Steve Lewis
August 8th, 2008, 04:51 PM
So,
I have been doing some time lapse photography and dragging the stills from the dslr camera into FCP as a numbered sequence, with each still lasting 1 frame. One weird thing is that when I drag the stills (about 460) into my ProRes422 timeline, the first 150 are render-status green and the rest are red (in need of render). My question is why would some be "previewable" and some not?
Mike Hanlon
August 8th, 2008, 06:36 PM
I have a similar problem when I import a bunch of stills as animation (like from the original jump backs) in a DV timeline. I think it has to do with a cache the FCP keeps for stills. I tried adjusting the cache, but I just made it worse.
My solution is to export the timeline as a movie and import it back.
Tim Dashwood
August 8th, 2008, 06:55 PM
The best way to handle timelapse stills is to use Quicktime Player Pro and "Open Image Sequence."

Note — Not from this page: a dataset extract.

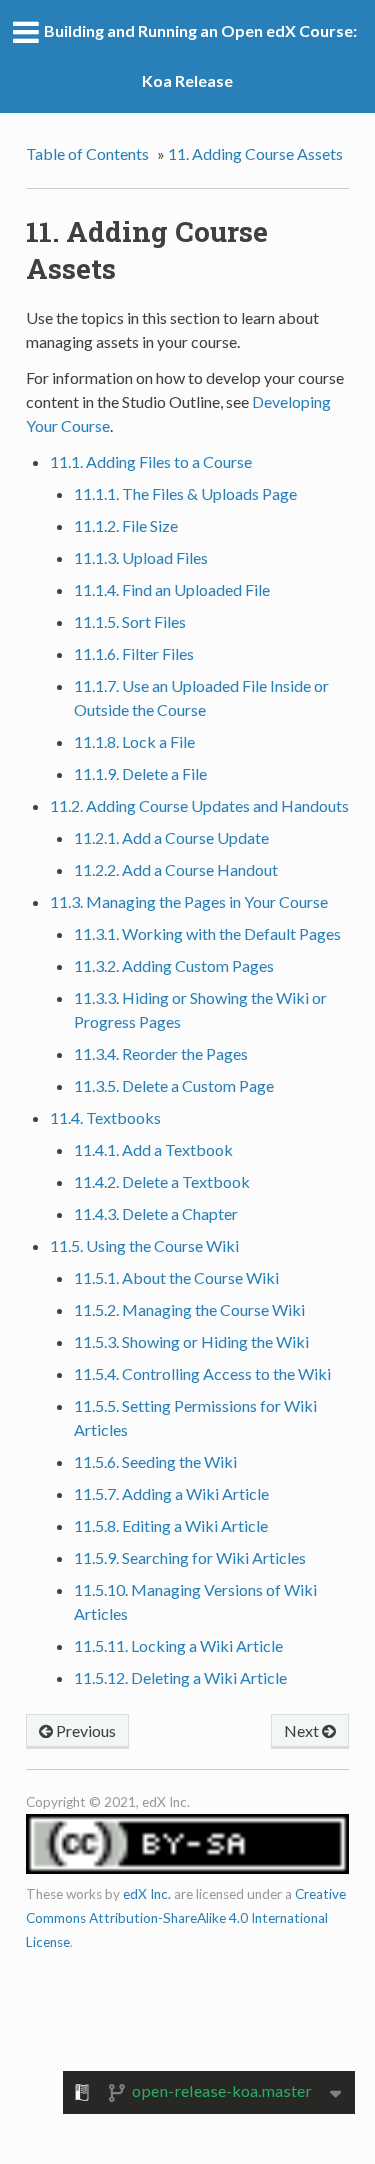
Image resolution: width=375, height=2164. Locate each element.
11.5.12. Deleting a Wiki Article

Then just save it as a quicktime (the original format and frame size will be maintained) and just drag into FCP.
Steve Lewis
August 8th, 2008, 07:01 PM
I'll use QT Pro in the future....
In the mean time, I tried one today (there were no clouds so it isnt very interesting) and the sky came out all patchy and blotchy: www.vimeo.com/1494210
Why does it look like that? It looks good in FCP...
-Steve
Liam Hall
August 10th, 2008, 07:11 AM
I'll use QT Pro in the future....
In the mean time, I tried one today (there were no clouds so it isnt very interesting) and the sky came out all patchy and blotchy: www.vimeo.com/1494210
Why does it look like that? It looks good in FCP...
-Steve
Those blotches are compression artifacts.
Steve Lewis
August 11th, 2008, 02:54 AM
Thanks Liam,
Is there a way I can get around that? Increase the bitrate maybe?
-Steve
Matias Baridon
August 11th, 2008, 10:18 AM
I'll use QT Pro in the future....
In the mean time, I tried one today (there were no clouds so it isnt very interesting) and the sky came out all patchy and blotchy: www.vimeo.com/1494210
Why does it look like that? It looks good in FCP...
-Steve
How did you shoot that Time Lapse? Did you use still pictures? Did you make each picture 1 frame long??
Liam Hall
August 12th, 2008, 04:25 AM
Thanks Liam,
Is there a way I can get around that? Increase the bitrate maybe?
-Steve
Yes, you could try a higher bit rate. You can upload quite large file sizes to Vimeo, so don't hold back. You could also try a different codec though,
all codecs that use GOPs suffer to some degree from this time of problem, just look at a fade to black on a DVD.
Have a look at my minireel on Vimeo, I used the H264 codec at about 70% quality;
http://www.vimeo.com/1297303
There are quite a few timelapse shots on it and you'll see you can get rid of that banding.